New Celtics coach Ime Udoka considers Marcus Smart to be a “foundational piece” for the future, tweets Chris Forsberg of NBC Sports Boston. Udoka made the comments during a radio interview today, indicating that the team will rely heavily on Smart, who’s expected to take over as point guard following the trade of Kemba Walker to Oklahoma City.
“What Marcus brings is invaluable, it’s the heart and soul of the team at times,” Udoka said. “… He has that edge and toughness about him … He’s another foundational piece … What he does for Jaylen (Brown) and Jayson (Tatum) is invaluable, in my eyes” (Twitter link).
Smart will make $14.3MM next season on the final year of his contract. The Celtics may try to work out an extension to keep him from reaching free agency next summer.
There’s more from Boston:
- In his introductory press conference Monday, Udoka said he’s looking forward to helping the Celtics’ young stars improve, per Tim Bontemps of ESPN. Udoka revealed that he has met with Smart, Brown and Tatum, and they all expressed a desire to be pushed. “I’m not worried about our group worrying about hard coaching,” Udoka said. “They are asking for that, and it’s something I’m going to bring to the table.”
- President of basketball operations Brad Stevens started his coaching search with a long list of names, but conversations with his players pushed him toward Udoka, Forsberg writes in a full story. Boston’s three stars had experience with Udoka as part of Team USA in the 2019 FIBA World Cup and they all recommended him. “I’m quick to put my arm around guys but also quick to hold them accountable,” Udoka told reporters. “And so there’s a fine balance there. But that’s all based on relationships and respect and what I do demand from those guys.”

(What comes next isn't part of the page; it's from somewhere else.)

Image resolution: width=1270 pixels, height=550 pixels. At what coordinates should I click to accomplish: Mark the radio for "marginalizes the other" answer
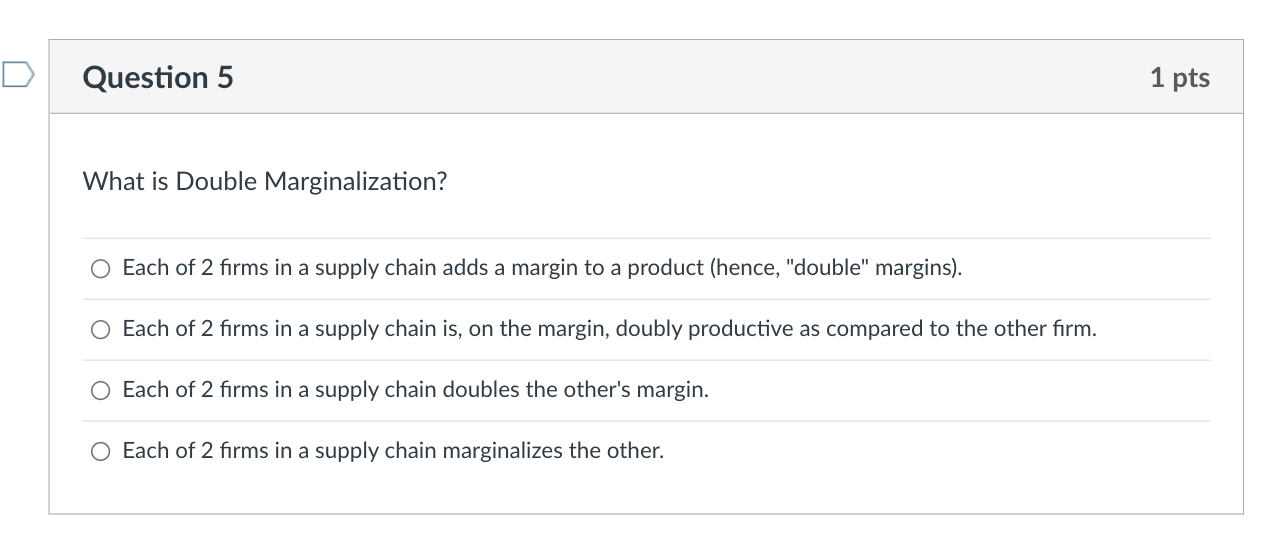[x=100, y=452]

- Tatum was disappointed to be left off the All-NBA team and not just because of the money it cost him, relays Darren Hartwell of NBC Sports Boston. Tatum discussed the decision, which could have added $32.6MM to his contract extension, in an appearance on the Kicks’ “Beyond the Press” podcast. “I wasn’t necessarily upset about losing the money,” he said. “I think I just felt like the way I was playing, everything I did, I thought it should have been a no-brainer. I think I was just more frustrated with that.”